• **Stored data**

::::::::::

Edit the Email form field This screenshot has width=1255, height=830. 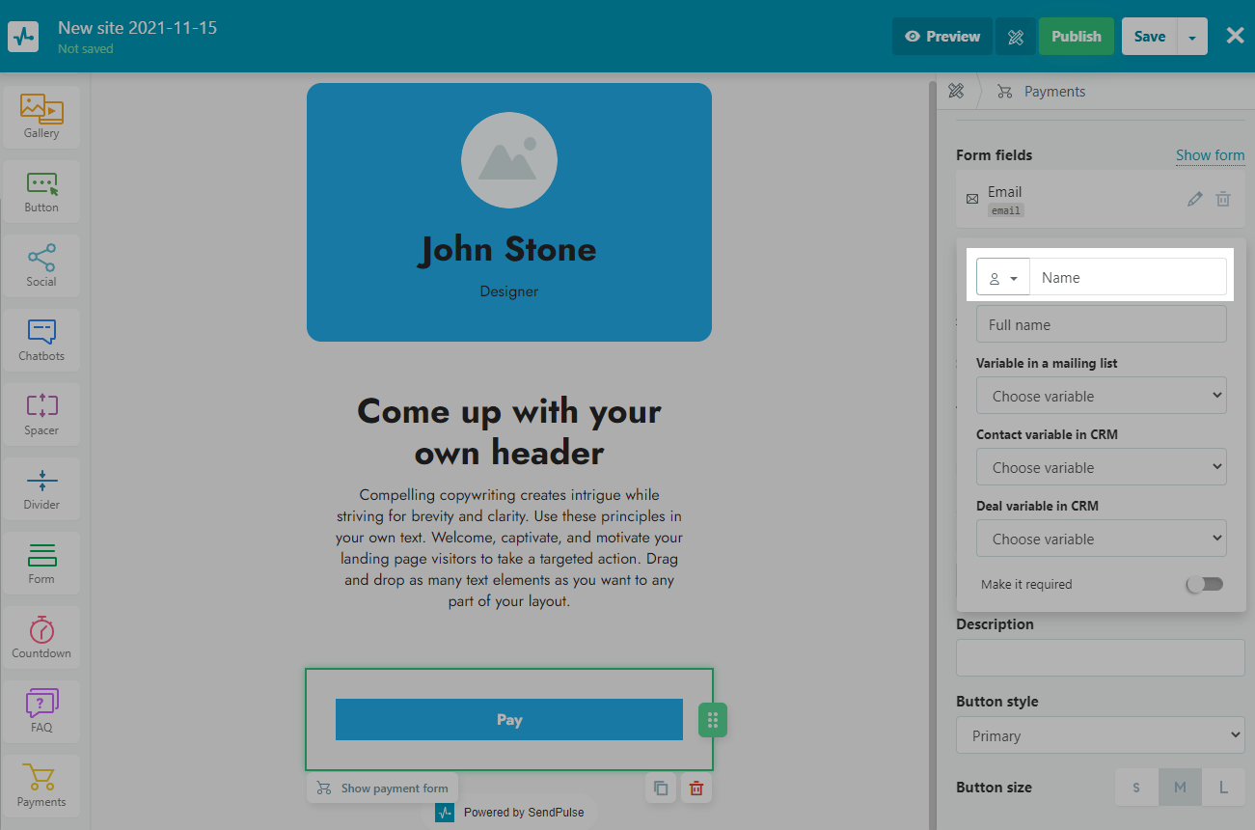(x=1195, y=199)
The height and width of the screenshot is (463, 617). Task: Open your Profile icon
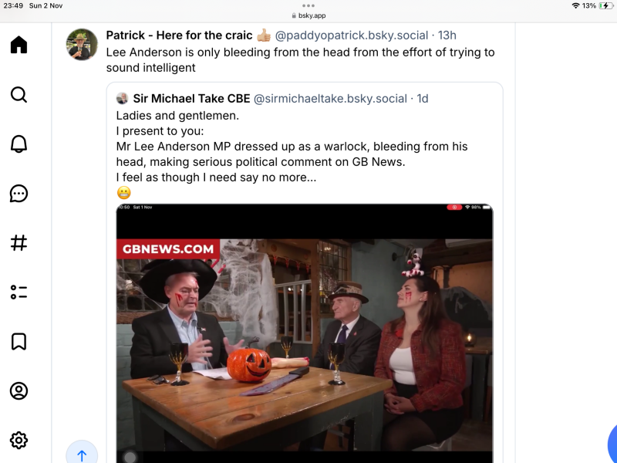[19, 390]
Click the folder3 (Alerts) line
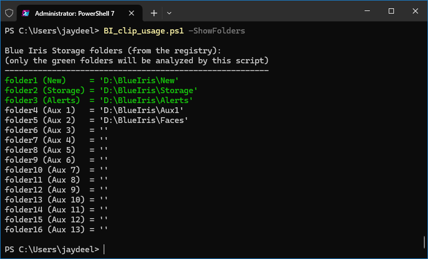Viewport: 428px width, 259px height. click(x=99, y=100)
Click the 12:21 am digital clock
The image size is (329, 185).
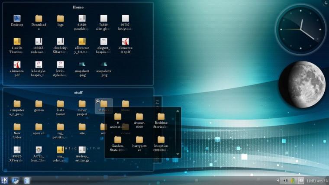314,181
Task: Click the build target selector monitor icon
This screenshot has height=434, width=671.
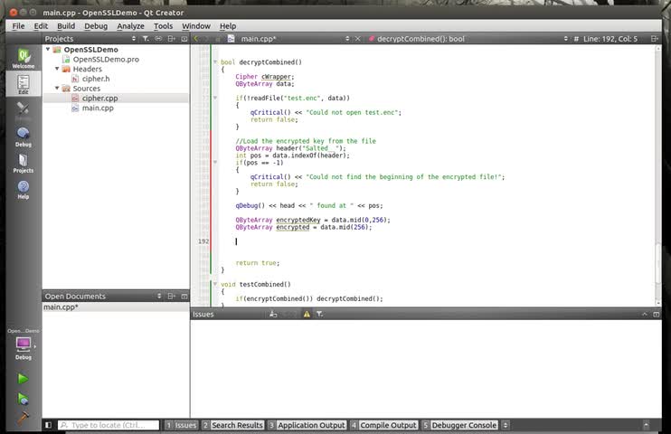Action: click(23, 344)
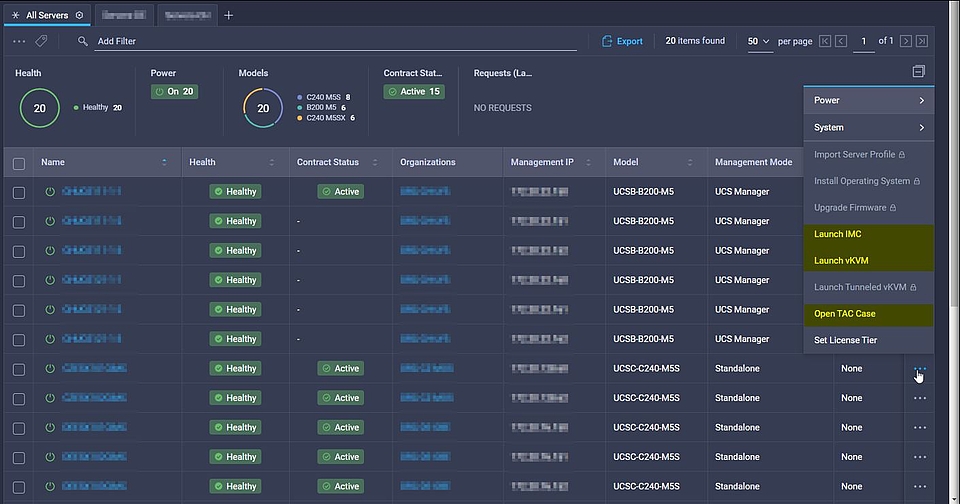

::::::::::

• **Task instructions**
Once you find the line with "Task: Click the", restate it and every later line of the data word for word, excluding the pictures.

• **Your response**
Task: Click the build target selector monitor icon
This screenshot has height=434, width=671.
Action: click(23, 344)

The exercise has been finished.